その日は、鍛治さんと逢坂、あずまくん、○○さん、たちと下宿でクリスマスをする予定だったらしい。
ぼくは、神戸駅の近くのケーキ屋さんでクリスマスケーキを夜遅くまでバイトする予定だったが
なぜか、行く気になれず、ひとりで実家にこもった、
僕には亡くなって、8時過ぎか、電話をくれた。丁度、テレビのベストテンを見ていた。
電話を受けて、ショックで崩れ落ちて、おかんが飛んできた。すぐに京都に行くというと
おかんは貧乏なのに、5万も持たせてくれた。喪服もスーツもない。黒のネクタイだけ持っていけといった。
電車のとびのり、烏丸から洛北病院までタクシーに乗った。
あまりにも落ち込んでそうな僕を見て、タクシーの運ちゃんは
「なんか、あったんですか?」と聞いてきた。
そういうことを思い出していた、
その日は、北白川の「ん」居酒屋に集まった。鍛治さんの人徳というか、サークルもなんもやっていないに、たくさん集まった、
東君の友人が多数来た。米沢君、木村君、西野君、矢川君、タイさん、そして、美幸さん。みやこさん、じんみさん、吉本さん
藤井さん、逢坂、逢坂の友人大林くん、そして、下宿の大江、ぼく、総勢15名。
「俺な、東君の写真が一枚もないんや」
そう、鍛治さんは何度も言った。東君が下宿にいて、交友がひろがり、それを鍛治さんが中心となりやっていた、
しんみりと、思い出話をみんなが語るのであった。
二次会もなく、散会した。
翌日、土曜日、タイさんと美幸さんが再び、鍛治さんの下宿を訪ねてきた。彼女たちも相当悲しくて、鍛治さんが卒業し高岡に帰るのを惜しんだ。
ぼくは、その日は泊りのバイトで新大阪にいた。
翌日、あけて、下宿にかえると、鍛治さんの引っ越しは終わり、荷物が綺麗になくなり、壁の映画ポスターも剥がされていた。
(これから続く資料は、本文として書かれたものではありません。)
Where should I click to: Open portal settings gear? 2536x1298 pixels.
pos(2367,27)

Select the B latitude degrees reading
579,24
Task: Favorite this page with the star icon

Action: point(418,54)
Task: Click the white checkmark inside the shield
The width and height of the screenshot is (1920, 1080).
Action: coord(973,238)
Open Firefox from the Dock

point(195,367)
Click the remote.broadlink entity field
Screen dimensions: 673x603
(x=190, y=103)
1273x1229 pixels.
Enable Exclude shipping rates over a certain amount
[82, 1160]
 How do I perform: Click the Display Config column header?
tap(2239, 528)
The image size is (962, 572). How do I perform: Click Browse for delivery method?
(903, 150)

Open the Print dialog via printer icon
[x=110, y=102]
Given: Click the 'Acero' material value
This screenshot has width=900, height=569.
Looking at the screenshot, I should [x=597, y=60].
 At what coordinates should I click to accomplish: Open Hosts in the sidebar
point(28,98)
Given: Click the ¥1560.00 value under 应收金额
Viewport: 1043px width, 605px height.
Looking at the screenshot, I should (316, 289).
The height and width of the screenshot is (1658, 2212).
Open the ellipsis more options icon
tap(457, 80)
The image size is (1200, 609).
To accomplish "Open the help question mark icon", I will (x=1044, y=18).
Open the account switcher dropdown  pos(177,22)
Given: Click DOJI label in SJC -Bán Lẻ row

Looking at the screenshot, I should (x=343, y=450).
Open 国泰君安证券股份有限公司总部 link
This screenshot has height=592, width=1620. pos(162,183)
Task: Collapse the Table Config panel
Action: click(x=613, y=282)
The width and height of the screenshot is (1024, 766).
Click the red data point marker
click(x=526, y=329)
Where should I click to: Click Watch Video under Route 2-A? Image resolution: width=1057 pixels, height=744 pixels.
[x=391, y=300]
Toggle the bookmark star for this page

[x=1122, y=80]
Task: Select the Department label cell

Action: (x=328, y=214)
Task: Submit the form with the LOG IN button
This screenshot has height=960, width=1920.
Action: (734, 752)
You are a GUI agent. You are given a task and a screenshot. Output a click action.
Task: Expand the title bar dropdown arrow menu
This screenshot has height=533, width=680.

鍛治さんの弟と、お母さんが、部屋にいて、僕はあいさつした。
いよいよ、鍛治さんとの別れであった。一緒に暮らした2年とすこし、
その後、何度も会うのだが、逢坂も大江も、さみしく、鍛治さんを見送った。
「また、卒業式の時、くるからな!元気でな」
そういい、鍛治さんの小山コーポは終わった、東君も見送っていただろう・・。
2025/05/15 2026/01/03 加筆 誤字訂正

鍛治さんの部屋。鍛治さんの部屋しか、テレビはなかったので、ベストテンとかここで見ていた。
下宿は、グリル大塚というところの店の跡、鍛治さんが一年のときにはグリル大塚は営業していた。写真は大江君、よく飲まされてつぶれていた
みんなで、からおけにいったとき、鍛治さんが歌っていた。